**Exercise aim:**
Every record below should be transcribed exactly. Omit the images.

**Task inputs:**
+--
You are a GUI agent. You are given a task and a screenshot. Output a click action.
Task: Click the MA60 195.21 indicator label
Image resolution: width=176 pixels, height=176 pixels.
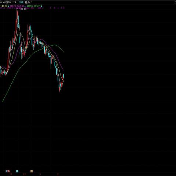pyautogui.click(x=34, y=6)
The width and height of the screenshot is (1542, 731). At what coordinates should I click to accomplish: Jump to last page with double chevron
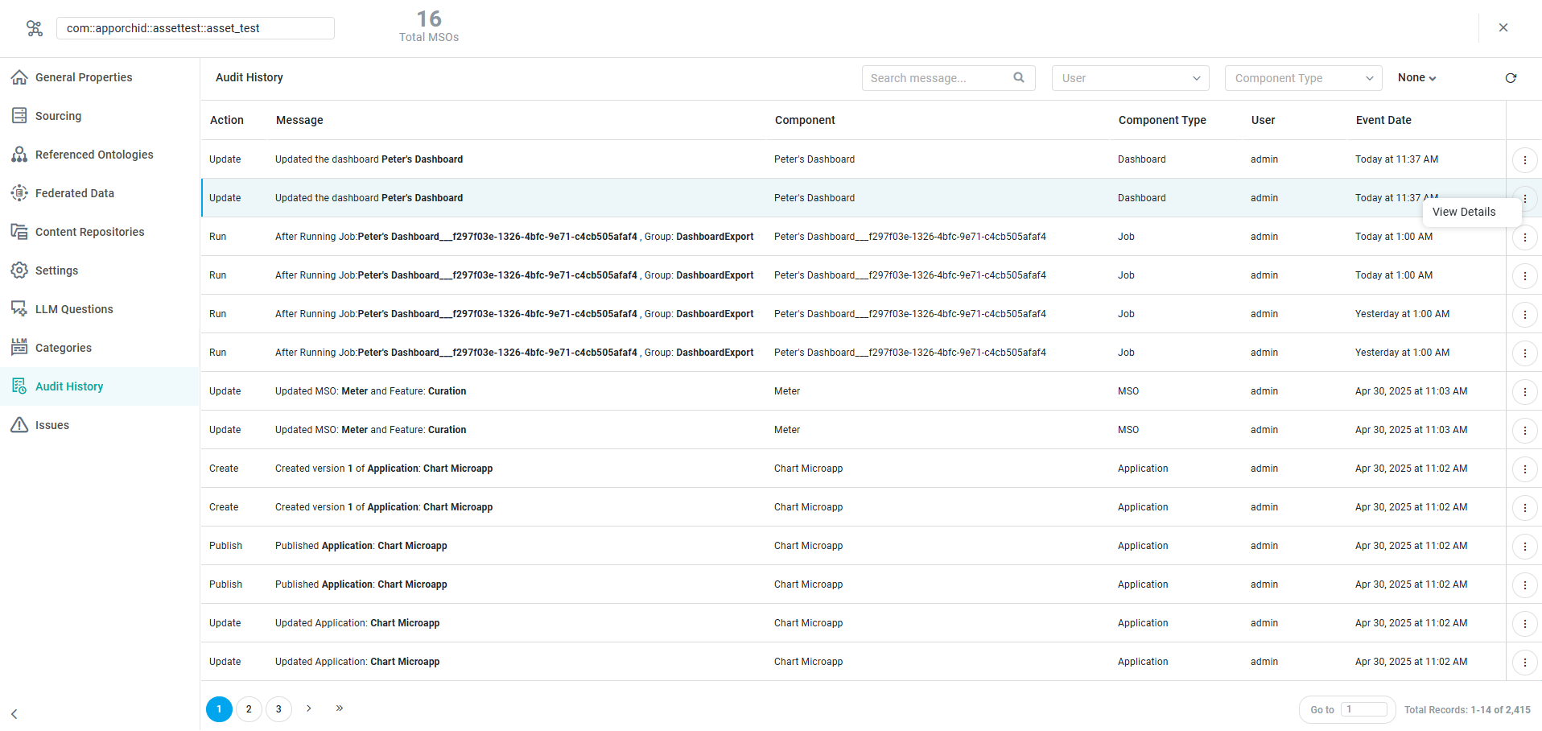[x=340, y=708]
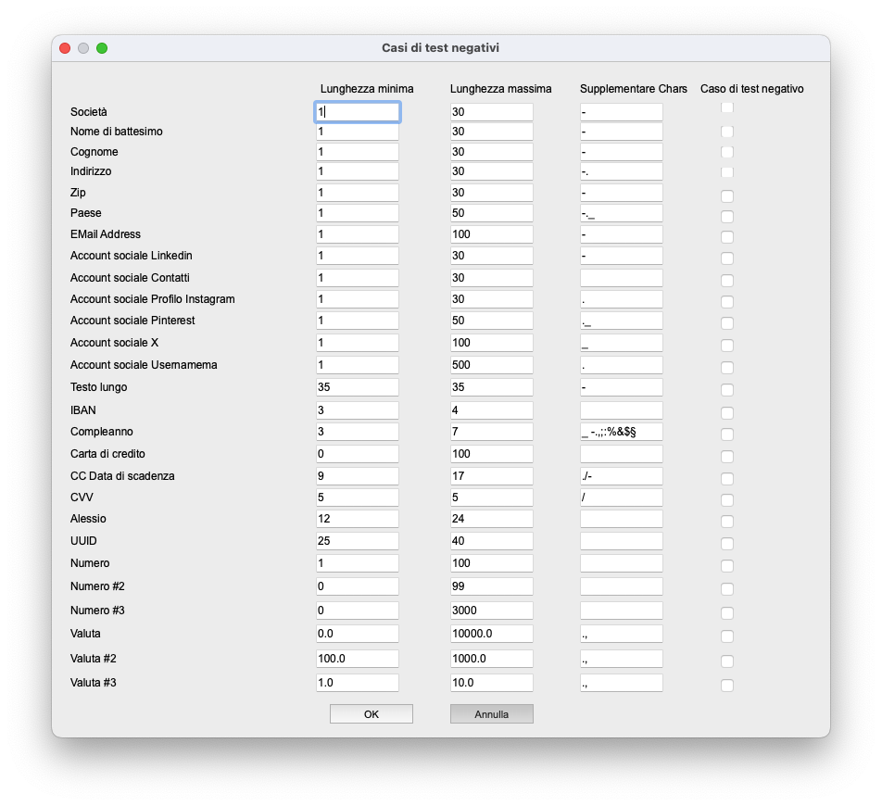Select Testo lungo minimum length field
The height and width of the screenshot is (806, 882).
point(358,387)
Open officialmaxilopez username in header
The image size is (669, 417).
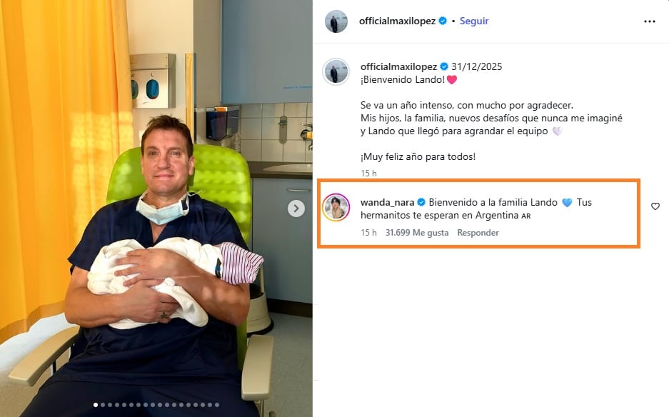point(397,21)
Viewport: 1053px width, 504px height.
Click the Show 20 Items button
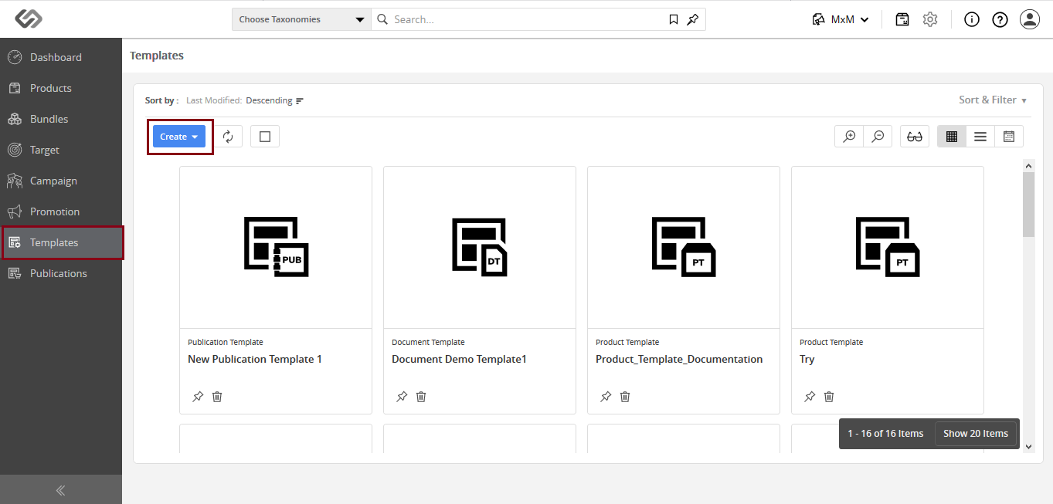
+--
**Solution to this problem:**
You are a GUI agent. You are given a task and a screenshot. Output a click action.
Task: Click the MA60 195.21 indicator label
Image resolution: width=176 pixels, height=176 pixels.
pyautogui.click(x=34, y=6)
The width and height of the screenshot is (1542, 731). At what coordinates should I click to accomplish: Jump to last page with double chevron
[x=340, y=708]
Select Testo lungo minimum length field
The height and width of the screenshot is (806, 882).
point(358,387)
Open officialmaxilopez username in header
The image size is (669, 417).
point(397,21)
Viewport: 1053px width, 504px height.
Click the Show 20 Items button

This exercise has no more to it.